Affected target analysis

A question that naturally arises when interacting with pull requests is “What does this change affect?”. It’s pretty easy to get Git to tell us¹ what files were altered between two commits but if you answered that question with the list of modified files your interlocutor would probably roll their eyes at you. Clearly, not all files are equal in significance: A change to a README probably merits less scrutiny & testing than a change to a unit test and changes to either of those are less significant (in some sense) than a change to a core behavioral library or user-facing API. Sometimes the connection between a critical component and a file-level diff can be much harder to understand: An edit to a build script, or a change to toolchain, or rolling the URI pointing to a pinned dependency could all cause changes of great significance in ways that are less obvious than an edit to important_library.cc.

Fortunately, Bazel both has a holistic view of all of these relationships in a project and provides nice query mechanisms for us to be able to answer our original question. The bulk of this analysis is powered by the excellent bazel-diff tool.

bazel-diff is quite easy to set up & use², so we’ll assume we’ve already run it against two commits and have written the list of affected targets to affected_targets.txt.

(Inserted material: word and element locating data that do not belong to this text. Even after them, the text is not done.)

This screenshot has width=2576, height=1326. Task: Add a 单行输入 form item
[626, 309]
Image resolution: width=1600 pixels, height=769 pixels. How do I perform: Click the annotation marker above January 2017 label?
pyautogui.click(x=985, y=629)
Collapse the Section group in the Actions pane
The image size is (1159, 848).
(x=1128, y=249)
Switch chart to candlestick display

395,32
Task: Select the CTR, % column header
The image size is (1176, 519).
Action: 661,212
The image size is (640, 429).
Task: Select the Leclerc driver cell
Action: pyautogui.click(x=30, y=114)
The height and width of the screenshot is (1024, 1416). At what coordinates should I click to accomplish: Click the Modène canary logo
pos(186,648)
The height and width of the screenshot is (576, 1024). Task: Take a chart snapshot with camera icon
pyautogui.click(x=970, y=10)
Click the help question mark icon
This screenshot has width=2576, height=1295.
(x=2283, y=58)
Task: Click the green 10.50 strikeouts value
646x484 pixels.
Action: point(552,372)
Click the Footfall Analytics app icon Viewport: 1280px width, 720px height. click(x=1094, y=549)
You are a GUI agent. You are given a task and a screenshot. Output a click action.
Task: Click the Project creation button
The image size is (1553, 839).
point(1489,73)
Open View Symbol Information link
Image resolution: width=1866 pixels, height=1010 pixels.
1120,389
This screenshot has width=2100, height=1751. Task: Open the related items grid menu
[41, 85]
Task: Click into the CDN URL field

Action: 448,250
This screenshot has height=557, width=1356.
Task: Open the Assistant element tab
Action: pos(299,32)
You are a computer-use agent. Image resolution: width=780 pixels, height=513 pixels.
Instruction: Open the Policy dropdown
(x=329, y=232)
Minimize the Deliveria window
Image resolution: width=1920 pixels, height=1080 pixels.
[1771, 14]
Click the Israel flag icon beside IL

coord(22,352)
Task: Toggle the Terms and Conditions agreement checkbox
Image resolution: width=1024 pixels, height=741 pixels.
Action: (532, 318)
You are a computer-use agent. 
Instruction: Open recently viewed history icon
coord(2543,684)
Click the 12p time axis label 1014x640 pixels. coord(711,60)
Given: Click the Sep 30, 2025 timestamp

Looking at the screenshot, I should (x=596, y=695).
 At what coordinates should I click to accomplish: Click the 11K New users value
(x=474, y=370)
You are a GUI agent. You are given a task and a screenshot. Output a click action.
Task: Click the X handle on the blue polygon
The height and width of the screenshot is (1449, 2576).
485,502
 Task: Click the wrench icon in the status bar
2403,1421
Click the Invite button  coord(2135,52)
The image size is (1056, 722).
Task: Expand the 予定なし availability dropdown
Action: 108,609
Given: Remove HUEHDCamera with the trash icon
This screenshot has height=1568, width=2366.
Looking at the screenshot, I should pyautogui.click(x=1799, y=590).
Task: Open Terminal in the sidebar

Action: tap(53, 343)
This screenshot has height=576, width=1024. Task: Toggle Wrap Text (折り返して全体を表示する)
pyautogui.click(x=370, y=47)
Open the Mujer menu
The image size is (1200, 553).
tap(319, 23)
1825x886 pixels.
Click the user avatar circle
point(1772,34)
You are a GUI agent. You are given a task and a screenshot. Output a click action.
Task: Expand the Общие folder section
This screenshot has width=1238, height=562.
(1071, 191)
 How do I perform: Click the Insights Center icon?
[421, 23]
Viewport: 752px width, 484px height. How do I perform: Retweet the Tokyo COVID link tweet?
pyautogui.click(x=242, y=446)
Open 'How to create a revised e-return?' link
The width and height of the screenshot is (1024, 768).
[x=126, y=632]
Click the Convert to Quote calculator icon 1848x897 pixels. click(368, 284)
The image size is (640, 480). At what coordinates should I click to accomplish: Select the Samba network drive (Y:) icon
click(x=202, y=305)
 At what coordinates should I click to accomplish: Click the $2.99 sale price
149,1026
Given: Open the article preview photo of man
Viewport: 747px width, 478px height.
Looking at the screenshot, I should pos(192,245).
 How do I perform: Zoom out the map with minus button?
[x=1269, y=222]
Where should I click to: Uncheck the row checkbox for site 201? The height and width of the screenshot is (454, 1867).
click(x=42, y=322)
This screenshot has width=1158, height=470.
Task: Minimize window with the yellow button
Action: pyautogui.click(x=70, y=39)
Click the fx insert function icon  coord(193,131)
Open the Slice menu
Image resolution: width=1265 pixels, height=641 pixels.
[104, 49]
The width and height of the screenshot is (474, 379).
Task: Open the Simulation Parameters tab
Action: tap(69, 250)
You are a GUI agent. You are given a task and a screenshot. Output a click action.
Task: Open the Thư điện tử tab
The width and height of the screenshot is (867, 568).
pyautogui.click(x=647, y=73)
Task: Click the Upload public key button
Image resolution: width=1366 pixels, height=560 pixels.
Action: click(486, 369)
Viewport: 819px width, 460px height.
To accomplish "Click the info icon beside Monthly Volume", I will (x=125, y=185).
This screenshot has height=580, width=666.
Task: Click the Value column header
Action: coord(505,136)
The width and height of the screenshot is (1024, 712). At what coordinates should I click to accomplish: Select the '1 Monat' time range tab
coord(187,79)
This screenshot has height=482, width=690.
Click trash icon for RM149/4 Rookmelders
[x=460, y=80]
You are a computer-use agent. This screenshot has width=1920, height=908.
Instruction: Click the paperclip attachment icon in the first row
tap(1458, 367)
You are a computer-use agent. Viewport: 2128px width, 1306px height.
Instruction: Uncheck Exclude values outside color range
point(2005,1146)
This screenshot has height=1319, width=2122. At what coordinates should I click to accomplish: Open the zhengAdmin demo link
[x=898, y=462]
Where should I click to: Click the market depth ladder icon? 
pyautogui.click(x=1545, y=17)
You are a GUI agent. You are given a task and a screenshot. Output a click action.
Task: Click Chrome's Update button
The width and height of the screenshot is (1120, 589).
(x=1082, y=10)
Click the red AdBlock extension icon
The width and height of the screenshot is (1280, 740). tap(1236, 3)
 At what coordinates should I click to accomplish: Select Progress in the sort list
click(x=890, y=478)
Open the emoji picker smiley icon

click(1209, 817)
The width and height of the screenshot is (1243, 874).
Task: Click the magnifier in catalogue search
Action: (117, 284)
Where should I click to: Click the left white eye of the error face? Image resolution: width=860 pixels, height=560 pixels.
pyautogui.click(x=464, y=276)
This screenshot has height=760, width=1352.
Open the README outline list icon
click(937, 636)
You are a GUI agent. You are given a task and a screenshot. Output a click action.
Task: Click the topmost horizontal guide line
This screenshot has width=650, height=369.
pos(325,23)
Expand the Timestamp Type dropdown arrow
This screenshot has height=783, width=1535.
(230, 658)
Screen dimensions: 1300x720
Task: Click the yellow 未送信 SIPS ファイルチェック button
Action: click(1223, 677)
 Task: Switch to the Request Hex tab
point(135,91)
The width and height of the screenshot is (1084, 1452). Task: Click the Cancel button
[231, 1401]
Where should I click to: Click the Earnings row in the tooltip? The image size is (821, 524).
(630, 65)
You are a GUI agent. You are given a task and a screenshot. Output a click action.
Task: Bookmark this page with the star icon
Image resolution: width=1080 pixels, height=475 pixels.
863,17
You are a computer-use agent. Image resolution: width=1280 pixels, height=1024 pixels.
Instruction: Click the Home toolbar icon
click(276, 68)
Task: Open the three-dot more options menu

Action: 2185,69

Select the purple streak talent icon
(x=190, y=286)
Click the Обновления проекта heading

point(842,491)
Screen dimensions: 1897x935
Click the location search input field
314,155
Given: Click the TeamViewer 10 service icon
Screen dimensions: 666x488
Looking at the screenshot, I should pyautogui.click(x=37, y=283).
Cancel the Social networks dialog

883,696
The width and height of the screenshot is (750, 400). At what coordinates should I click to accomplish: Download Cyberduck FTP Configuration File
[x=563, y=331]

The contents of that file are a list of canonicalized label names, one per line, looking something like:

//foo:bar
//foo:foo
//foo/baz:qux
//spam/ham:breakfast
<typically many more lines...>

In case you are not already familiar with bazel-diff the property of “being affected” propagates through dependencies: If target A is affected and target B depends on target A then target B will also be considered to be affected, and so on transitively³.

Great, now we know everything that Bazel thinks has been potentially affected and we’ve answered the original question. But what do we do with that information? It turns out the question we’re usually actually interested in isn’t “What has been affected?” (a set of targets) but instead “Has anything important been affected?” (a simple yes/no).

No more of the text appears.